Increasingly, basic human rights and resources essential to survival are being privatized, which means that not only medicine and schooling but water and energy will only be available for sale at prices set by for-profit corporations. Enron's disastrous manipulation of the California energy market is a classic illustration of this process. Another example: in Cochabamba, Bolivia, a Bechtel subsidiary moved to privatize the water supply in 1999. The price on water spiked 200%. Due to intense public outcry, the contract was revoked. Bechtel is now suing the country in a World Bank court for $25 million in lost profits.

MANUFACTURING

Since NAFTA was established in 1994, over 765,000 unionized manufacturing jobs have been lost in the United States. 90% of 400 plant closings in the US occurred as illegal responses to union organizing. Instead, these jobs have moved into maquiladoras along the Mexican border, or sweatshops in East Asia. Other favored locations for sweatshops include regions of recent unrest which are newly integrating into the global economy, such as China, El Salvador, Nicaragua and Cambodia. Nike's factories in China, Indonesia and Vietnam, like the Gap's in Mexico, Honduras, Phillippines, Russia, Macao, and the US island colony of Saipan, frequently use indentured labor. Wages range from as low as 1/3 to as high as 70% of what workers need to survive. Conditions are harsh during 12-16 hours days, and labor organizing is prevented.

FIRST WORLD CONSUMERS

Corporate control depends on the cooperation of the first world consumer to close the economic circle of profit. Governments of the rich nations depend on the consent of the first world consumer to support their policies. Although the U.S. has less than 5 percent of the world's population, we consume close to 30% percent of the world's resources. We are at the top of the food chain. The system needs us.

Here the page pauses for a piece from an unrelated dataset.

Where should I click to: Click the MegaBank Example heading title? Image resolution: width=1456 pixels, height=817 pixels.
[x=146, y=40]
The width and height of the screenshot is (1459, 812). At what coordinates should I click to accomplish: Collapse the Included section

"THE MILITARY AND THE MONETARY... GET TOGETHER WHENEVER IT'S NECESSARY..."(Gil Scott Heron)

Throughout the history of colonialism, domination is based on a symbiosis of economic exploitation and military power. Force is used when necessary to extract wealth, monopolize trade, enforce compliance with the economic program, and protect strategic resources-- most notably, oil. But force is only necessary when consent is denied, or when economic manipulation fails. What I've described above is the institutional skeleton of the neo-liberal paradigm which prevailed in the 1980s-90s. In the last few years, however, we're witnessing a shift toward the neo-conservative model. Another way of saying this is that the method of domination is bypassing the subtler modes of economic hegemony and moving toward more direct military force. Many of the elite corporations most implicated in WTO policies are the same ones who have benefited most from the US invasion of Iraq (e.g. Bechtel, Halliburton, ChevronTexaco...). Opposing war and opposing corporate globalization are the complementary means of opposing the mechanisms of empire.